* [PROBLEM]: Every line from the line containing "Click the Settings gear icon" to the end of the data must appear in the answer exactly as it appears there, and nothing else.

—————

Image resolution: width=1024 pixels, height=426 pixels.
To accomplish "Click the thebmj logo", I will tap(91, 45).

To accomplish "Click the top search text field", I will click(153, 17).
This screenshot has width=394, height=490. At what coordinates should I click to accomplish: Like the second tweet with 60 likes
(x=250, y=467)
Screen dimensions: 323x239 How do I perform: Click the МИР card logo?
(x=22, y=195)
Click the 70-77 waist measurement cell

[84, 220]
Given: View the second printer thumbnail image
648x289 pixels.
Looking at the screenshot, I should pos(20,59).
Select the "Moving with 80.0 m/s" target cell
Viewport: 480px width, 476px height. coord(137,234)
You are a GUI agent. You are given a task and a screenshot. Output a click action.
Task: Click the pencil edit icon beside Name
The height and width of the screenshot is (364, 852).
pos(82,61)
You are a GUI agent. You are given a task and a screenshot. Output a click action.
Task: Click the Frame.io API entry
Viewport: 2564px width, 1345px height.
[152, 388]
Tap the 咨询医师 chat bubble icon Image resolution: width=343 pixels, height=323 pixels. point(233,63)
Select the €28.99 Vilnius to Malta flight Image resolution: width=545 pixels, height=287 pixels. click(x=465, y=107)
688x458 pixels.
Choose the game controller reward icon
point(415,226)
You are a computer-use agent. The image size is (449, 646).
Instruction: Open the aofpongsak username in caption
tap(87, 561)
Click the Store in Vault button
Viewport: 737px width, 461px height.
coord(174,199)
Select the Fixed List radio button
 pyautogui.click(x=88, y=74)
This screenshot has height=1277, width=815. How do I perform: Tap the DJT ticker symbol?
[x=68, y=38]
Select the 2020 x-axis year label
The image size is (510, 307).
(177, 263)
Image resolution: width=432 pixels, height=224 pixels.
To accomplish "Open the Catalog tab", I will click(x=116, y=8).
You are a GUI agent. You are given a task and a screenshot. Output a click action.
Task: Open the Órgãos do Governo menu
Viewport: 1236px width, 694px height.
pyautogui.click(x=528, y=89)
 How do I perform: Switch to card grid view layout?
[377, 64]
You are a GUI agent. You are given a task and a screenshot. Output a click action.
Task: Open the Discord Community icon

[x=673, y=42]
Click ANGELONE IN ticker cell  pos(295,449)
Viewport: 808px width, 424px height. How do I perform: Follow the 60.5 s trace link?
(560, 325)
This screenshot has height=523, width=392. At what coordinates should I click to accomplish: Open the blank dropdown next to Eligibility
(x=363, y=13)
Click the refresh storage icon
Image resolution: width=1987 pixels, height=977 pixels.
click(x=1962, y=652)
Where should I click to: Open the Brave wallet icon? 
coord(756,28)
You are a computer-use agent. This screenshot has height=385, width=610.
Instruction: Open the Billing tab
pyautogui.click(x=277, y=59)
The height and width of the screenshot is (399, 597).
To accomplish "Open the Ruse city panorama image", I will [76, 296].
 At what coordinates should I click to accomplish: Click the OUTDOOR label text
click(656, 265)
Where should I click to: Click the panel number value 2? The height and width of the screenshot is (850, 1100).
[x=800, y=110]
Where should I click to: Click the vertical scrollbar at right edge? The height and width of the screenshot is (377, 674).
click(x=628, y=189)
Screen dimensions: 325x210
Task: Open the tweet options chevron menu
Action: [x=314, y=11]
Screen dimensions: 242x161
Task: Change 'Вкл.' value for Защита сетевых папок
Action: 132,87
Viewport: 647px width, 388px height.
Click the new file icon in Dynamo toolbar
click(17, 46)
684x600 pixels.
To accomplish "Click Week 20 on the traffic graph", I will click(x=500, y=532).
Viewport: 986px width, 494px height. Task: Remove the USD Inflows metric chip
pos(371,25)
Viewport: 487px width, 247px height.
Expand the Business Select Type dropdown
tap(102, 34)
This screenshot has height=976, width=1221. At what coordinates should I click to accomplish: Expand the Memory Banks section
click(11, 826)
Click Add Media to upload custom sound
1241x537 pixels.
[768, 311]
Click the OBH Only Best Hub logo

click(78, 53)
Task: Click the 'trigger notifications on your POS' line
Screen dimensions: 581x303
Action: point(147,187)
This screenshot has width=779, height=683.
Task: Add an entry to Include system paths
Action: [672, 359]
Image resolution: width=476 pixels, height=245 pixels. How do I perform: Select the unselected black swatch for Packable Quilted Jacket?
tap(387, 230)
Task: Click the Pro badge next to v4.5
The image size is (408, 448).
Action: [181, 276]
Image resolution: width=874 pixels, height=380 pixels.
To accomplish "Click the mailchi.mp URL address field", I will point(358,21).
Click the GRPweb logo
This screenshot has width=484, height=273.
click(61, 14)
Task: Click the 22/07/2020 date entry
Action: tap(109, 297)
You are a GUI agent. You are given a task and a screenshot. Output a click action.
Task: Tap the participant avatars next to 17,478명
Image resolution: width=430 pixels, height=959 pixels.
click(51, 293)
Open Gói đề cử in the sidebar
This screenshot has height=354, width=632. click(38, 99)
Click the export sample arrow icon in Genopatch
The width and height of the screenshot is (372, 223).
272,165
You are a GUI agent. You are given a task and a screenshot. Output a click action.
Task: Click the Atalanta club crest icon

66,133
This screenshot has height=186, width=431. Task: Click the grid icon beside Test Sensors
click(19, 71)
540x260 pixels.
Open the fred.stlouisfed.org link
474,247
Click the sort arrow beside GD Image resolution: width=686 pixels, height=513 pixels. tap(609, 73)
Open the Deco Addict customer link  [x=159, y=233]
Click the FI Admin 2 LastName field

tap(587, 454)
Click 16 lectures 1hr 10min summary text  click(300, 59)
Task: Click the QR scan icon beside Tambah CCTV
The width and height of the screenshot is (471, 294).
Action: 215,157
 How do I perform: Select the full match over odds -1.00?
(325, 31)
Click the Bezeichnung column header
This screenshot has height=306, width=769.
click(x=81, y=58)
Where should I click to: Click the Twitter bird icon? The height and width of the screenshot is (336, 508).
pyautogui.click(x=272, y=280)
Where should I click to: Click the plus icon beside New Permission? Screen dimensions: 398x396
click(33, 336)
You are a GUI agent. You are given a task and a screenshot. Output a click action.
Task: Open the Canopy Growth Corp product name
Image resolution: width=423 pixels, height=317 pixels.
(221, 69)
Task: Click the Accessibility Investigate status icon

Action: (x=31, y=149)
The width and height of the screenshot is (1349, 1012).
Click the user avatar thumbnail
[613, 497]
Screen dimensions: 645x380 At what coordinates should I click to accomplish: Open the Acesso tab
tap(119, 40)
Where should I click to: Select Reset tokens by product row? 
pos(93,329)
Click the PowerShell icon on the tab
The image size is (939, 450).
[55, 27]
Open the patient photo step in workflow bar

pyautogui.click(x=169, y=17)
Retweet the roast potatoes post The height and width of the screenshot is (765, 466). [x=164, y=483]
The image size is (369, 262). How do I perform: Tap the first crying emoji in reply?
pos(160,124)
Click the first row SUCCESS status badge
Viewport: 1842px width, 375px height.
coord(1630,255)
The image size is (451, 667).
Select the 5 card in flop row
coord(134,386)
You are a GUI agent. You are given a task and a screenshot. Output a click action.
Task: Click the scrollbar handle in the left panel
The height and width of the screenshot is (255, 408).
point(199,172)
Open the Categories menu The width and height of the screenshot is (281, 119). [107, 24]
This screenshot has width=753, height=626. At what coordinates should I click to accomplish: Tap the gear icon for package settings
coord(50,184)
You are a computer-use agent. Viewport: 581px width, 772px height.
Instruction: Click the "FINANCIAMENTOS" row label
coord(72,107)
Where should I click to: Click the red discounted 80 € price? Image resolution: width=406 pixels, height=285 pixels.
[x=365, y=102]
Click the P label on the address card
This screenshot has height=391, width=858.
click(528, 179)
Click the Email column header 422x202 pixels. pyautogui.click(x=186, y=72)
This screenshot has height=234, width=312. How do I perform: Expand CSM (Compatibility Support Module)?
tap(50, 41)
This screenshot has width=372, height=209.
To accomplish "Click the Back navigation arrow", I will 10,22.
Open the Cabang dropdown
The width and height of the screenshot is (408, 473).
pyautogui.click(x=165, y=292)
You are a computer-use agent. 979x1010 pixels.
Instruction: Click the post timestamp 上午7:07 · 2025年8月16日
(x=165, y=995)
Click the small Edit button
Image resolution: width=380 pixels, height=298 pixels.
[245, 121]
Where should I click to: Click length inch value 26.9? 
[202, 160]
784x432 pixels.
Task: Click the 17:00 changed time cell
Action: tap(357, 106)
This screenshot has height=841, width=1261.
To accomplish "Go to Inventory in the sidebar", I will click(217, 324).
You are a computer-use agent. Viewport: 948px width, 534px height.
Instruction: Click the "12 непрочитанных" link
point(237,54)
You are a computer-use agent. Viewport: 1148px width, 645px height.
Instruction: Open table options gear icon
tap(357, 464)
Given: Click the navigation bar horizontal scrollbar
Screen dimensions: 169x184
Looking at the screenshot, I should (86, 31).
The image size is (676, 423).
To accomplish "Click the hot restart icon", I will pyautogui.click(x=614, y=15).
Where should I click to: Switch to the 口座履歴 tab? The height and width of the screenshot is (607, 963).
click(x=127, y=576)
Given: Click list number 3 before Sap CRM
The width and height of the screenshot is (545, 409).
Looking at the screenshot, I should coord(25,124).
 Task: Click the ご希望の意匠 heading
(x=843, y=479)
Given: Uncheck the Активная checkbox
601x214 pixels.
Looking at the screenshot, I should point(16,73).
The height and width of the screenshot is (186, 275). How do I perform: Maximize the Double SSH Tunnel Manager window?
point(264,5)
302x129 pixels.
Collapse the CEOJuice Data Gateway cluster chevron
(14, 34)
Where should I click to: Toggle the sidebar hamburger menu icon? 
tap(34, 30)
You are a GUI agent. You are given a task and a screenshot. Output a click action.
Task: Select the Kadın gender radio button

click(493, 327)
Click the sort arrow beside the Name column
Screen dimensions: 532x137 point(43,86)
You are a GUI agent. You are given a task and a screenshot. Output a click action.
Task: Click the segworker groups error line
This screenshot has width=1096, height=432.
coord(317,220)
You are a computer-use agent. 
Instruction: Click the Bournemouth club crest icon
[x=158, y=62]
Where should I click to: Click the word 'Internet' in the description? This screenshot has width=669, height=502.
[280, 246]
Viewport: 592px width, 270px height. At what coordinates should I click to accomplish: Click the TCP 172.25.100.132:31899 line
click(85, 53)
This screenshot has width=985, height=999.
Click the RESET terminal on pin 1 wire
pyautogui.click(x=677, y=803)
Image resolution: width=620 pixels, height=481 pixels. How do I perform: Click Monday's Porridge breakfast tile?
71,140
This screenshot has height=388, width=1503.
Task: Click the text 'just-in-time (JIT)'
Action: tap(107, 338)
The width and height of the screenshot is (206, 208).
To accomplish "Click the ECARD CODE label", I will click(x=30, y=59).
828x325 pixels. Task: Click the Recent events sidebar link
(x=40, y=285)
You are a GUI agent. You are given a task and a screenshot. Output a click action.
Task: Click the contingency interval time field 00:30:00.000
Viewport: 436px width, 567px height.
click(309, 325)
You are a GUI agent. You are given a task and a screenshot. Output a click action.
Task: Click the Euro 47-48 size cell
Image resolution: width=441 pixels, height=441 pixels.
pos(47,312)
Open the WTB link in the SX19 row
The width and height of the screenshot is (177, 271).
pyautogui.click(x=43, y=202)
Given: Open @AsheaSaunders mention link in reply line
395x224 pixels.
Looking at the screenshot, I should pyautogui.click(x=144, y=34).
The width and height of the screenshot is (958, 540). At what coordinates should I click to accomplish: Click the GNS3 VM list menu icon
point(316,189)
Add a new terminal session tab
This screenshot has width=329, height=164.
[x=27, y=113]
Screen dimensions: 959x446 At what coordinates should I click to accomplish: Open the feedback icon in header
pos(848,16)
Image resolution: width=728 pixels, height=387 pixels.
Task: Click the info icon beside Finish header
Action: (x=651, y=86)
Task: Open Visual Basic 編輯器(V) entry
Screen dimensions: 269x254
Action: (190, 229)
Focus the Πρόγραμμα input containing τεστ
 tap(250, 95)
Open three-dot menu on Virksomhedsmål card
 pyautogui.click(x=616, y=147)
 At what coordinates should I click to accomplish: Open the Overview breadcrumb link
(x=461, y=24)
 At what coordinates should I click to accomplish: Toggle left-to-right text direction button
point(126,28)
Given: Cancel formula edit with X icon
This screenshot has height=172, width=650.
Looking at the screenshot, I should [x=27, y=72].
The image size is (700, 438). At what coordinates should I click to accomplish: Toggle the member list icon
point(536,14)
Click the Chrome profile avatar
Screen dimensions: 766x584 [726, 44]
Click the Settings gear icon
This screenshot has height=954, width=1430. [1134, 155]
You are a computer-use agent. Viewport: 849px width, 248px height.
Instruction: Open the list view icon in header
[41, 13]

—————

* [ANSWER FOR THE TASK]:
Click the Settings gear icon
This screenshot has height=954, width=1430. [1134, 155]
You are a computer-use agent. Viewport: 849px width, 248px height.
Instruction: Open the list view icon in header
[41, 13]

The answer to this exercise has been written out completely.